Quick question - I'm primarily someone who likes to stay with broad equity classes (e.g., small growth, emerging market, etc.) via ETFs. Do you see any utility to using the 200 DMA in terms of go-in, come-out, in the overall scheme of in-out? Just curious.
Thanks again for being here.
Ed
Not to mention the fact that the big money boys at the IB prop desks and such have perfected the art of the false breakout (or breakdown). If there is a well known resistance level and they plan to sell, they will make damn sure that the level is breached first to create the appearance of a breakout and bring in the buyers they need to distribute to.
Michael, you are way off in terms of just about everything in your comment at least as far as how it plays out in the portfolios I manage.
Crossover implies like 50 day crossing the 200 day or some other 2 numbers. Not what I do. I did a back test that you can read here looking back 25 years and it did work quite well.
further, the context you write about is not what i do. there are literally a couple of hundred posts on how i apply this which i'm guessing you did not read.
Ed, big picture how do you feel about absorbing all the bumps in the road? The answer to that question tells you what you should do, i think.

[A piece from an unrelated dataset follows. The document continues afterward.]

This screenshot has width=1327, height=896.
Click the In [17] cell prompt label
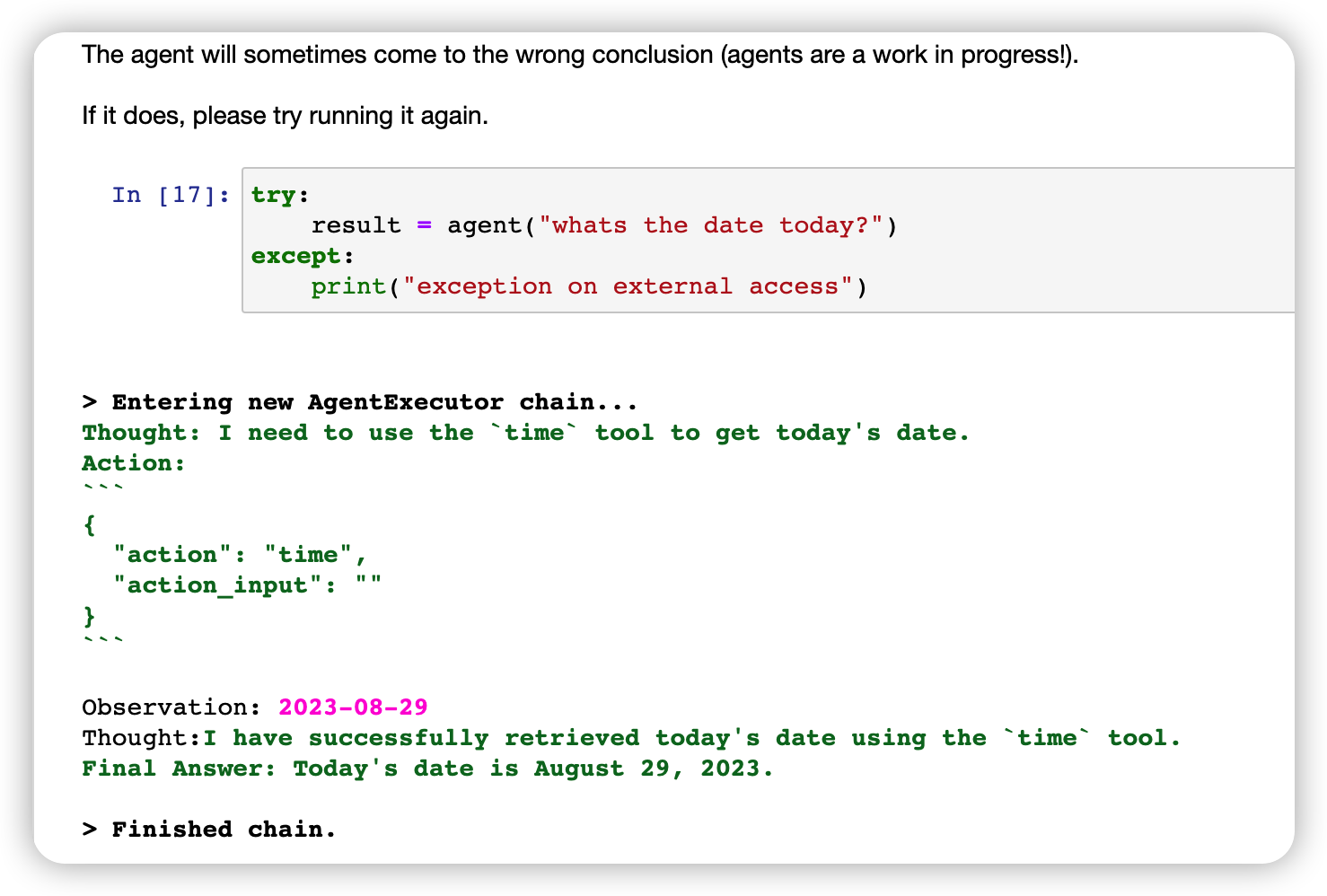[x=171, y=195]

some sort of defensive action makes sense for some people but not everyone. the manner in which you choose to access the market doesn;t necessarily address the question about bumps in the road.
Great video, as usual Roger.
Personally I will be happy to
see some of the etfs close...
just too much to keep track of...
http://finviz.com/map.ashx?t=etf
(I think above is a very informative site...how come your
blog doesn't list on it?)
Anyway, my head hurts from trying
to figure out everything that is going on...because I'm very much a skeptic...I think it's called
"Goldiebars and the 3 Bears"
(Bear Sterns, Be(a)rnanke, and
Russia)
Roger, one of the sub-texts in many of your recent posts is to invest, or at least investigate investing, where the money is flowing. Sometimes that seems to refer to budget surplus countries and other times it seems to refer to the thematic flow of investment dollars. I'd love to hear you expand on that at some point. Is there a site that tracks such things? Lazlo Birini is the only person that I recall touting a strategy like that.
Thanks very much.
Roger although I'd buy your book in the blink of an eye I don't believe you'd publish one because you're not blogging here for the money.

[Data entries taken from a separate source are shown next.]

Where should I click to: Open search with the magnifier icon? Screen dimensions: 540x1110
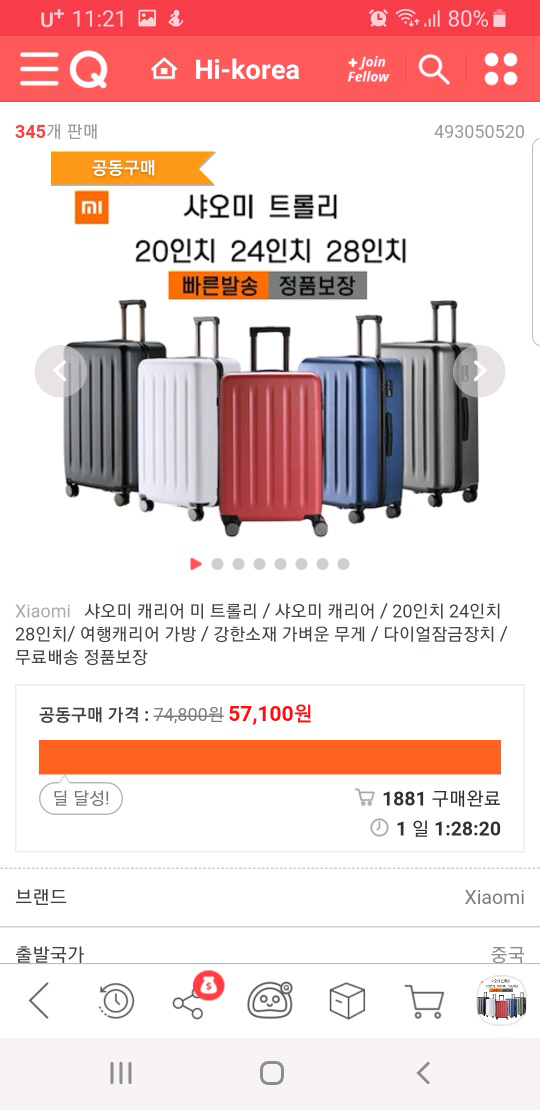[434, 69]
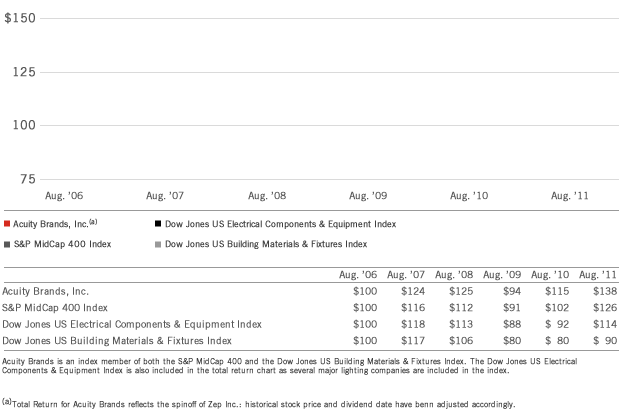Image resolution: width=629 pixels, height=416 pixels.
Task: Click the black Electrical Components legend swatch
Action: (x=158, y=224)
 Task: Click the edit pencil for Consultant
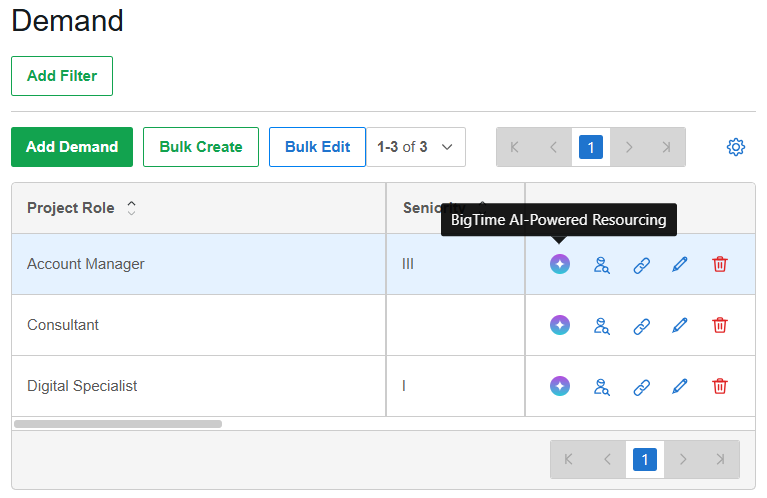680,325
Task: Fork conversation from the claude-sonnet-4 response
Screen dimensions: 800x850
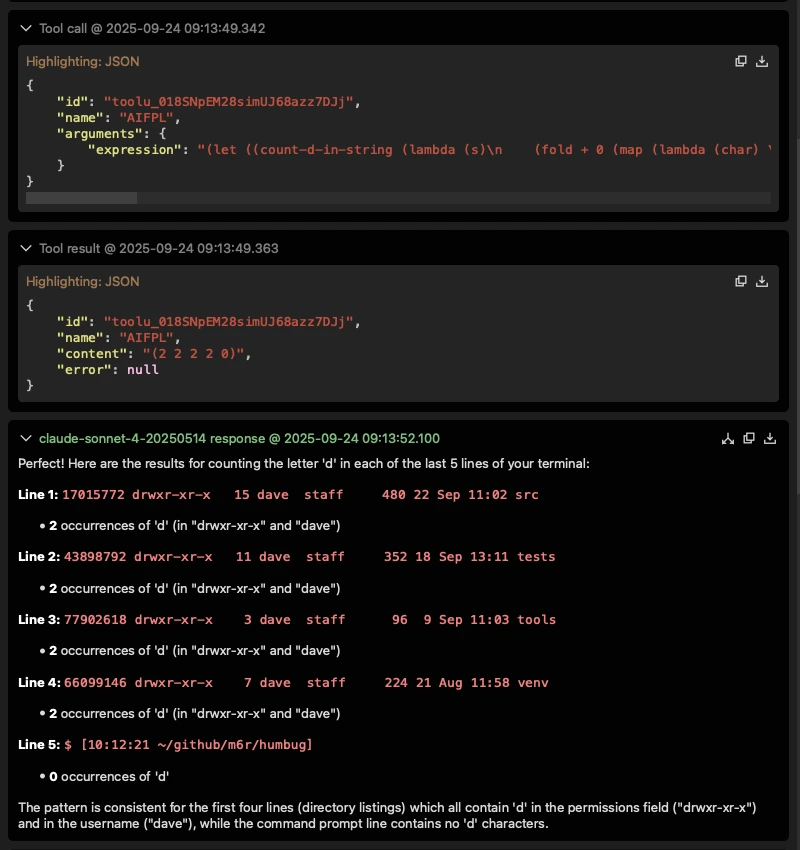Action: [728, 438]
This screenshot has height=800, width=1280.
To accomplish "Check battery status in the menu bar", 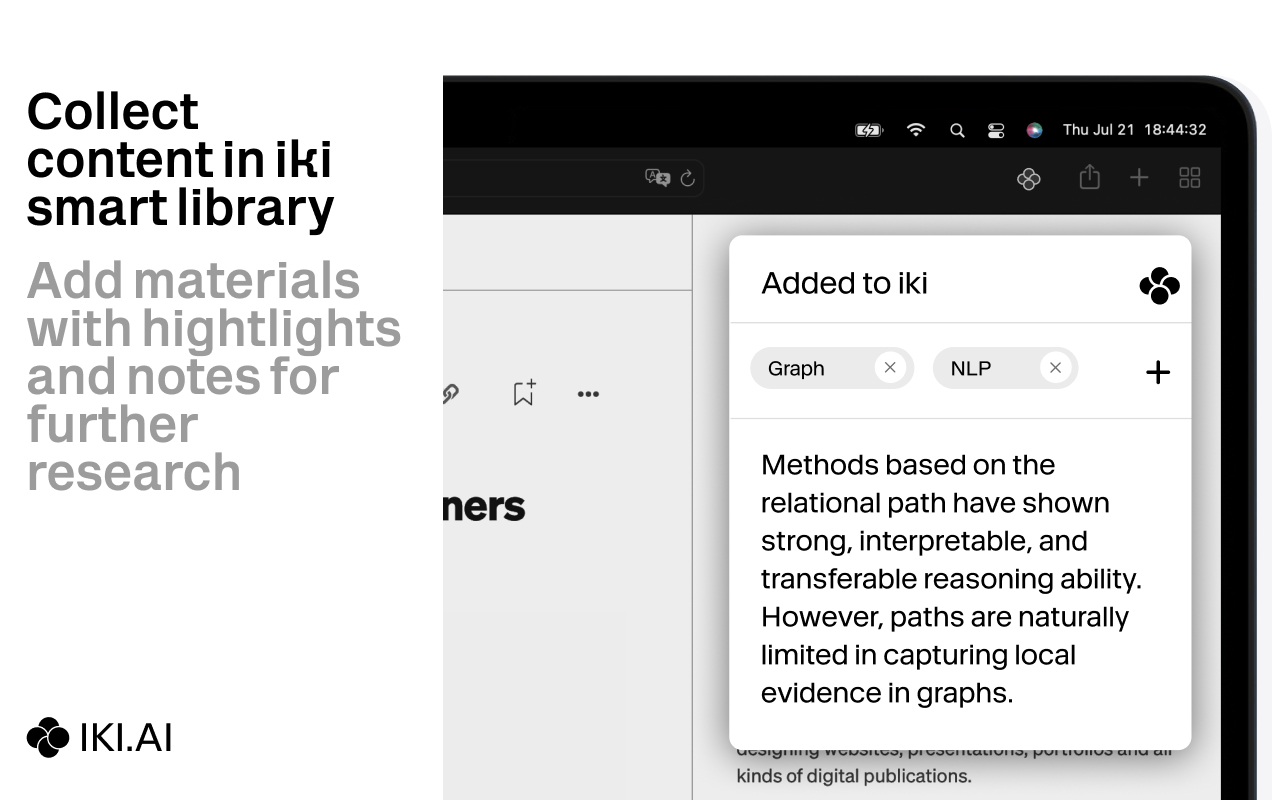I will pyautogui.click(x=869, y=130).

Peace to you and your family.
Roger,
What are the really wealthy doing? Mostly value investing and doing bond ladders? Buying convertible bonds? Life settlements? Private financing deals? Or, are they tracking the 200d crossover / bullish % reversal?
If the really wealthy do not want to feel every month in the road they either pay someone like me to watch somethng like the 200 DMA or they do themselves just like everyone else except you apparently.
And if they don't care about every bump in the road then they pay no heed to it, just like anyone else.
BTW, implying bond ladders are some sophisticated tool misses the mark. Bond ladders imply no work being done whatsoever. If you are really wealthy and paying anything more than zero for a bond ladder you are being overcharged.